Hot and sweaty. Hungry and thirsty. Cut, scraped and bruised. Lost and
This is not how
we want to remember our outdoor experiences. While a walk in the woods may sound
like a harmless endeavor, outdoors activities such as hiking can leave a person
vulnerable to a number of problems when attempted without the right preparation
and equipment. While skiers naturally need skis and cyclists obviously need
bicycles, the equipment needed for hiking is not always so obvious to a
beginner or even to some more advanced hikers.
Hiking is the
staple activity for most outdoors people. While hiking is a rather simple
activity compared to say, rock climbing or whitewater kayaking, hiking still
requires a basic ensemble of gear and the knowledge of how to use it in order
to have the best possible outdoors experience. The list below outlines the
basic clothing and gear required to ensure that weather and terrain make any
JOC hike enjoyable and not an ordeal. The first section will cover what to
wear, the second section will cover what to bring, and the third section will
cover what to eat and drink.
Please note that
all gear can be purchased from on-line retailers, but I prefer to purchase my
gear from EMS. Their prices, while not the lowest, are fairly reasonable. The
products, however, are top-notch and fully reliable. Their sales staff is fully
knowledgeable, committed to the outdoors, and are more than glad to help you
select the right gear. Additionally, EMS offers many sales throughout the year,
so its not uncommon to get 20% off those $100 hiking boots or fleece
windbreaker if you pay attention to their advertisements.
What to wear:
In our day-to-day
lives, we might not pay much attention to the material and functionality of our
clothing. Cotton and silk are benign factors in the office cubicle and leather
or suede shoes make no difference as long as they match the prevailing trends
at the parties. Out in the woods, on the trail, in the wide open, however, the
material and design of what we wear makes a noticeable difference. In this
section, I will discuss from bottom to top, the best choices for a hiking
On your feet:
This is usually
the first and most important choice you will make in buying gear for hiking.

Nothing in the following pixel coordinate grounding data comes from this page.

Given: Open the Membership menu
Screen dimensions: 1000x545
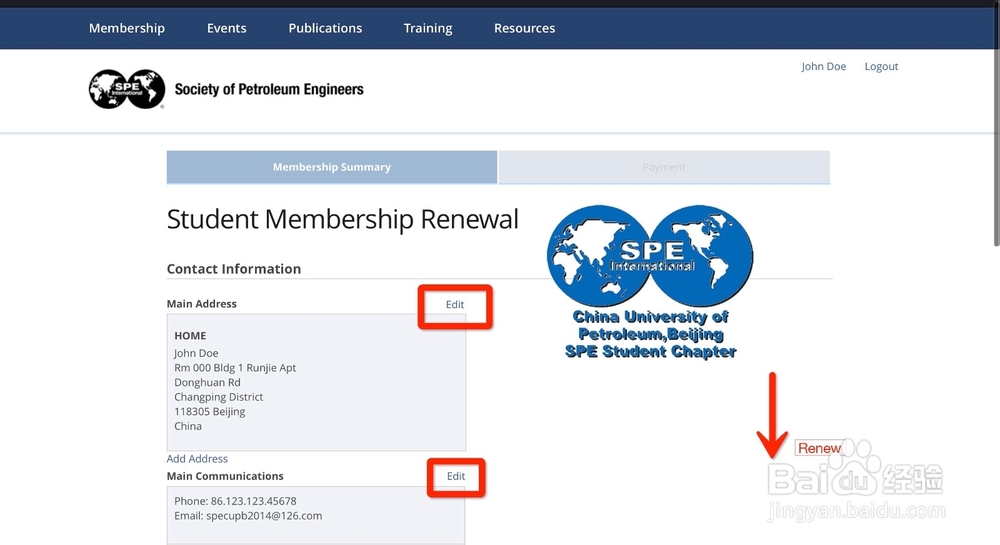Looking at the screenshot, I should [127, 28].
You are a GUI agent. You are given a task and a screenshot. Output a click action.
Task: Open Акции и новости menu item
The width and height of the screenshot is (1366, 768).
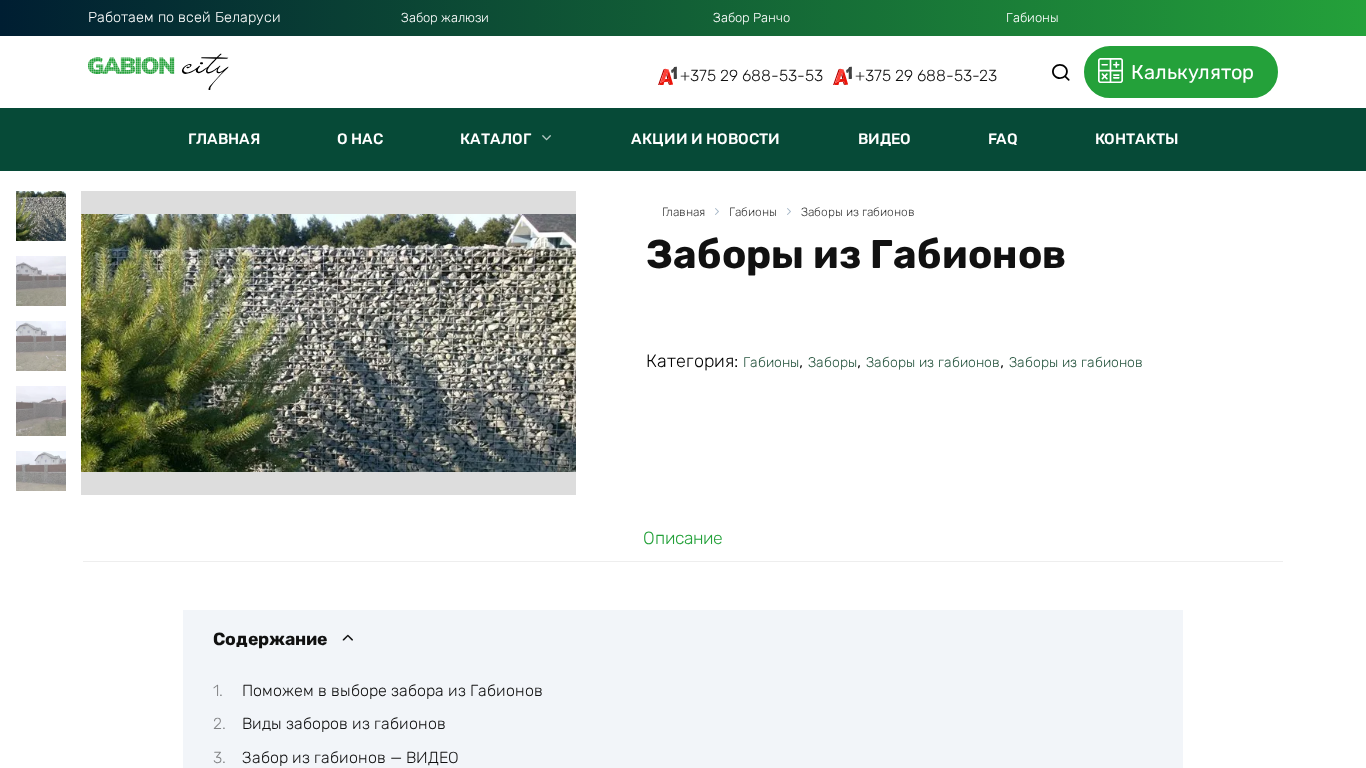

Proper footwear is always recommended for hiking, but never discussed in
detail. Proper footwear means hiking boots. Hiking boots are the SUVs of the
footwear world: suitable enough for pavement but designed for the unpredictable
nature of the unpaved world. Hiking boots are tough and burly, and made to
protect the feet while allowing them to navigate over and through rocks, roots,
dirt, mud, river crossings, rain, snow, cliff sides, etc
Selecting a boot
can be an intimidating task given the wide selection of styles, technical
features, and prices to be found in an outdoors store such as EMS or Paragon.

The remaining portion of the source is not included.